PSA levels at 3, 6 and 9 months after salvage HDR-BT were examined. A decrease in PSA level between PSA before the treatment and after the treatment (except two cases where dissemination was observed; in those two patients a rapid increase of PSA level was observed just after dissemination). Mean PSA level after 3 months in all patients was 10.7 ng/ml (median 1.3 ng/ml), and after 9 months median was 1.8 ng/ml) (Fig. 4). In the group of 13 patients without distant metastasis there was observed a statistically significant decrease in PSA level. Mean PSA level after 3 months in that group was 2.53 ng/ml (median 1.02 ng/ml), and after 9 months median was 0.9 ng/ml) (Fig. 5). In a group of 11 patients with the best prognostic factors, without distant metastasis, with hormone-responsive tumour the PSA level decrease was the most striking. Mean PSA level after 3 months in that group was 3.35 ng/ml (median 1.9 ng/ml), and after 9 months median was 0.2 ng/ml (Fig. 6). The PSA level before and after salvage HDR-BT was summarised in Table 1.

Discussion
The first salvage brachytherapy was performed 40 years ago. But only now HDR units for brachytherapy for prostate cancer are more extensively available. Brachytherapy shows advantages over external beam radiotherapy in terms of re-irradiation mainly by the chance to spare organs at risk [12, 13]. Experience in salvage brachytherapy is limited, in the literature about 370 cases have been reported [13, 14] and the biggest group was described by Łyczek et al. [14]. Unresolved questions concern: the maximal dose for rectum, urethra and bladder neck after previous irradiation, the optimal dose and scheme of fractionation, and optimal qualification (who really benefits from the procedures). The presented early results are encouraging. The treatment was generally well tolerated and the toxicity was acceptable, which is consistent with data from other authors [7, 13-16].

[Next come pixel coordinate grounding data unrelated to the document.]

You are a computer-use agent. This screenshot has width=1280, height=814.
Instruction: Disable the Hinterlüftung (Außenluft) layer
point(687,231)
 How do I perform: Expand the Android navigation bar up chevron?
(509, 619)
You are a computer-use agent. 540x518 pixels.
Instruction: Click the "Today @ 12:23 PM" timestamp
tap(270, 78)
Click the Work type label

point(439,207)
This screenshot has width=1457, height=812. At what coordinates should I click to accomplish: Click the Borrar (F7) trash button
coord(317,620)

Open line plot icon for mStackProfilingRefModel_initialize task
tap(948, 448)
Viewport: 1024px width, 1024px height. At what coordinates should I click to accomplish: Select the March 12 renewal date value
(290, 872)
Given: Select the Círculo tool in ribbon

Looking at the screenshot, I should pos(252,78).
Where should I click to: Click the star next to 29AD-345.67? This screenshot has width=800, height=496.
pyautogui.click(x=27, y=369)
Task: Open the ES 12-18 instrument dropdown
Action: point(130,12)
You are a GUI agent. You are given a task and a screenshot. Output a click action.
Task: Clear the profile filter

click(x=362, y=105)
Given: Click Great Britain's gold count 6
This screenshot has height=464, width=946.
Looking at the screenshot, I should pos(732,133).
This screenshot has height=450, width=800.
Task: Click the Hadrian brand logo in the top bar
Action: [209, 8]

Our inclusion criteria are among the widest. We assume that low toxicity of the treatment allowed the procedure to be used even in patients with general poor prognosis, mainly as an attempt at palliative treatment (which still may give a chance to prolong life for patients who have failed hormonal manipulation). The small numbers of analyzed patients prevent us from drawing any hard conclusions, but there is a clear trend for PSA level to fall after the treatment. Among the 15 patients only 4 with hormone-responsive cancer had endocrine treatment, so the observed drop in PSA should be attributed to brachytherapy. The two patients who suffered from dissemination did not have any significant risk for dissemination before the procedure. What is striking is the fact that dissemination was observed soon (4 and 6 weeks) after surgical procedures. Another interesting observation is the development of grade 2 late rectum toxicity in patients who had pronounced acute and late toxicity during and after previous irradiation.

Conclusions
Salvage brachytherapy for localized prostate cancer (3 × 10 Gy every 14 days) seems to be a safe and well tolerated procedure. A significant decline in PSA level is seen in patients with hormone-responsive cancer. Long-term efficiency and toxicity of the procedure are yet to be established.